Pure Storage introduces Data Stream, a full-stack solution to prepare and connect data to Nvidia’s AI reference architecture.
Pure Storage has introduced Data Stream. It is an integrated hardware and software stack designed to help companies connect their data to AI applications. The solution automates the collection, cleaning, and structuring of data, enabling organizations to train and deploy AI models in the next step.
According to Pure Storage, a large portion of the time companies spend on AI projects goes into data preparation. Pure Storage claims this can take up to eighty percent of the total project time. Data Stream aims to simplify this process by automatically connecting data pipelines to the AI architecture, where storage and GPUs work together directly.
Part of the Data Platform
Data Stream is a component of the Pure Storage Data Platform and is aligned with enterprise inference use, using the Nvidia AI Data Platform as a reference design. Data Stream supports real-time data ingestion and structuring from various sources, such as text files, PDFs, and tables. The solution offers multi-protocol access (NFS, S3, SMB) and can be integrated with vector databases on Pure Storage FlashBlade//S.
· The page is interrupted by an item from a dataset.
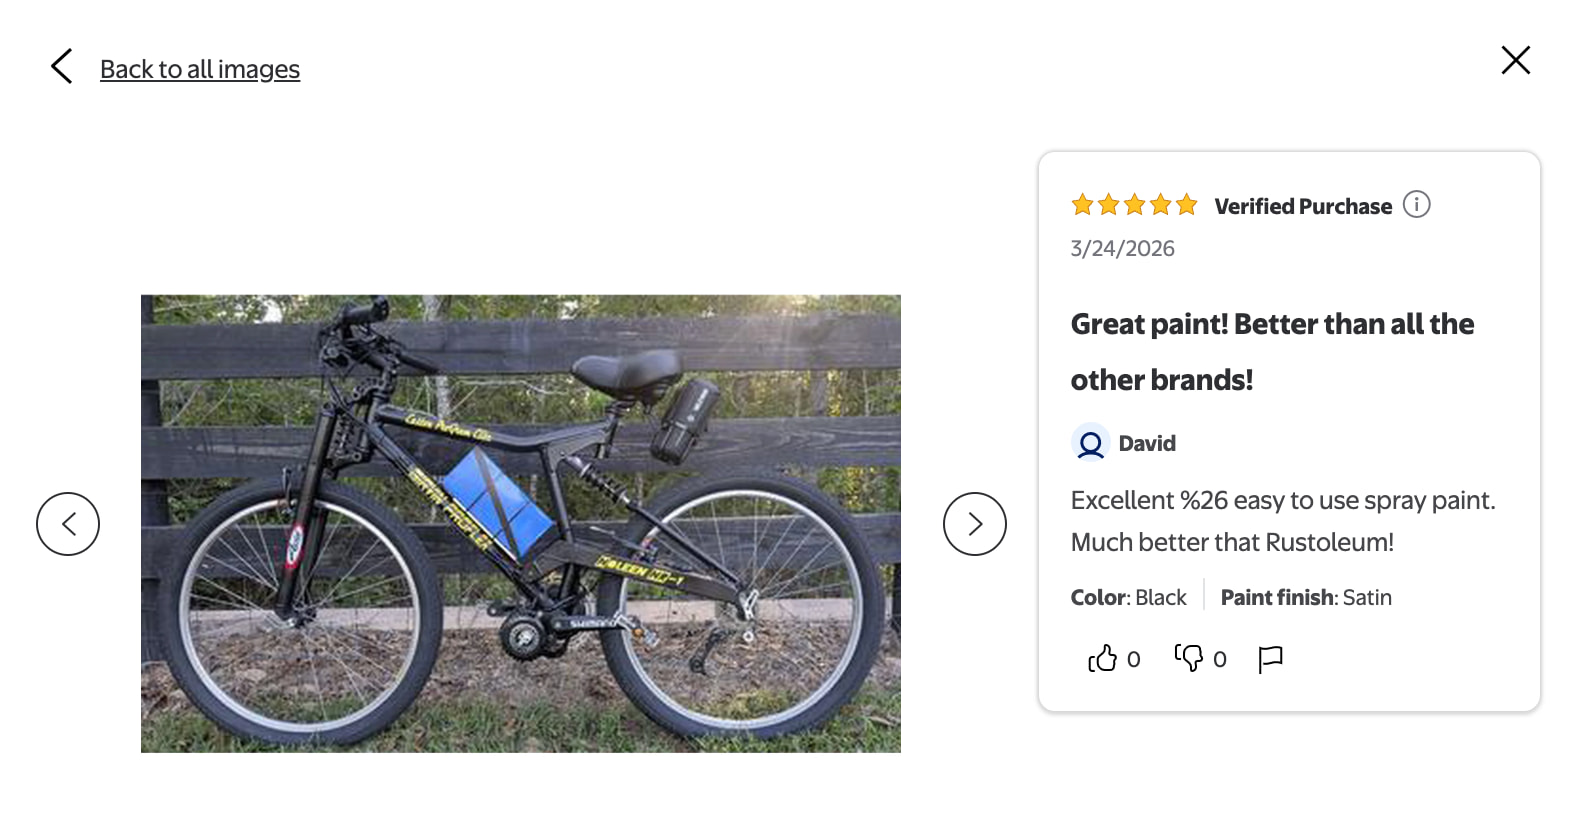Select the reviewer name David
This screenshot has height=838, width=1574.
pos(1147,443)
Data Stream works closely with Nvidia NeMo Retriever to convert raw data into vector representations that AI systems can use to understand context and relationships. This approach supports applications such as Retrieval Augmented Generation (RAG). Through integration with NVIDIA NIM, organizations can run AI workloads on local infrastructure or in the cloud using standardized APIs.
Nvidia GPUs
Additionally, Data Stream utilizes GPU-optimized pipelines based on the Nvidia RTX Pro 6000 Blackwell Server Edition and software libraries such as Nvidia Spark Rapids and cuVS. The combination with FlashBlade//S aims to prevent computational bottlenecks and improve data processing performance.
Finally, Data Stream processes data directly on the storage layer, which Pure Storage claims reduces the number of data movements. The output is stored in formats such as JSON, Apache Parquet, or Arrow, suitable for scalable vector storage and large-scale RAG datasets.